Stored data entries
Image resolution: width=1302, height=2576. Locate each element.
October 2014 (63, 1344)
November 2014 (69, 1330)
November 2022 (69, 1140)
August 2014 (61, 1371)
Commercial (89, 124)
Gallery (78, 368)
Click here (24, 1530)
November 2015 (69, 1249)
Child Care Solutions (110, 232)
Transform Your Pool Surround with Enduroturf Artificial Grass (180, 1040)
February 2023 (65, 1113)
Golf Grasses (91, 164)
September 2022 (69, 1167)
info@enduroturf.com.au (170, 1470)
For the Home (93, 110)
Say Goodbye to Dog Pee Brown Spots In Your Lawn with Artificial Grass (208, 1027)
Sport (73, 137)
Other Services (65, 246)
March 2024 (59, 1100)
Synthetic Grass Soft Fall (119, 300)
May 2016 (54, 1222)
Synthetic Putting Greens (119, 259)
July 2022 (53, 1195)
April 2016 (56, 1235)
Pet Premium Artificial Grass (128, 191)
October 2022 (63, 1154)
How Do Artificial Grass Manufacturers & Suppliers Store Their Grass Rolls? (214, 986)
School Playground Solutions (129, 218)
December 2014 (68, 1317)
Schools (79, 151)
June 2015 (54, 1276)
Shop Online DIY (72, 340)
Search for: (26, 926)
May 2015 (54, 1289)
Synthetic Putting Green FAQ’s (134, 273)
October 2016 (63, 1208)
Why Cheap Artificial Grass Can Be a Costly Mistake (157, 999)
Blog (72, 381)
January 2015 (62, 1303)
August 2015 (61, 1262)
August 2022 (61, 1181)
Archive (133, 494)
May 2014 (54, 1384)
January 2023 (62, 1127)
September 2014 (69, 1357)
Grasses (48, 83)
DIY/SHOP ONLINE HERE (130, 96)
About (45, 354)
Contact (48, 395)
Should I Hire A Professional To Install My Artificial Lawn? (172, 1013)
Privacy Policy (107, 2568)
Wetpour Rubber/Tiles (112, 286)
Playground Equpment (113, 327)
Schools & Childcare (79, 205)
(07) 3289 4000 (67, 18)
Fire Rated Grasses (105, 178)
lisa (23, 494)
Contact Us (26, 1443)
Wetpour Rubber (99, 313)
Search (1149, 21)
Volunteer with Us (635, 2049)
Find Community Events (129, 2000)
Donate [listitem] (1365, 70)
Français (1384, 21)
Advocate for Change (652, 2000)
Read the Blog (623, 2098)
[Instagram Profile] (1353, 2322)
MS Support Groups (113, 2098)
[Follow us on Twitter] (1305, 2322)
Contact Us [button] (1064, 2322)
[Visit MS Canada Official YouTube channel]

▶ [Work request] The expected output is an exact copy of all the records above.

▶ [Your solution]
Image resolution: width=1302, height=2576. Locate each element.
October 2014 (63, 1344)
November 2014 (69, 1330)
November 2022 (69, 1140)
August 2014 (61, 1371)
Commercial (89, 124)
Gallery (78, 368)
Click here (24, 1530)
November 2015 (69, 1249)
Child Care Solutions (110, 232)
Transform Your Pool Surround with Enduroturf Artificial Grass (180, 1040)
February 2023 (65, 1113)
Golf Grasses (91, 164)
September 2022 (69, 1167)
info@enduroturf.com.au (170, 1470)
For the Home (93, 110)
Say Goodbye to Dog Pee Brown Spots In Your Lawn with Artificial Grass (208, 1027)
Sport (73, 137)
Other Services (65, 246)
March 2024 (59, 1100)
Synthetic Grass Soft Fall (119, 300)
May 2016 (54, 1222)
Synthetic Putting Greens (119, 259)
July 2022 (53, 1195)
April 2016 (56, 1235)
Pet Premium Artificial Grass (128, 191)
October 2022 (63, 1154)
How Do Artificial Grass Manufacturers & Suppliers Store Their Grass Rolls? (214, 986)
School Playground Solutions (129, 218)
December 2014 (68, 1317)
Schools (79, 151)
June 2015 (54, 1276)
Shop Online DIY (72, 340)
Search for: (26, 926)
May 2015 (54, 1289)
Synthetic Putting Green FAQ’s (134, 273)
October 2016 (63, 1208)
Why Cheap Artificial Grass Can Be a Costly Mistake (157, 999)
Blog (72, 381)
January 2015 (62, 1303)
August 2015 (61, 1262)
August 2022 (61, 1181)
Archive (133, 494)
May 2014 (54, 1384)
January 2023 (62, 1127)
September 2014 (69, 1357)
Grasses (48, 83)
DIY/SHOP ONLINE HERE (130, 96)
About (45, 354)
Contact (48, 395)
Should I Hire A Professional To Install My Artificial Lawn? (172, 1013)
Privacy Policy (107, 2568)
Wetpour Rubber/Tiles (112, 286)
Playground Equpment (113, 327)
Schools & Childcare (79, 205)
(07) 3289 4000 (67, 18)
Fire Rated Grasses (105, 178)
lisa (23, 494)
Contact Us (26, 1443)
Wetpour Rubber (99, 313)
Search (1149, 21)
Volunteer with Us (635, 2049)
Find Community Events (129, 2000)
Donate [listitem] (1365, 70)
Français (1384, 21)
Advocate for Change (652, 2000)
Read the Blog (623, 2098)
[Instagram Profile] (1353, 2322)
MS Support Groups (113, 2098)
[Follow us on Twitter] (1305, 2322)
Contact Us [button] (1064, 2322)
[Visit MS Canada Official YouTube channel]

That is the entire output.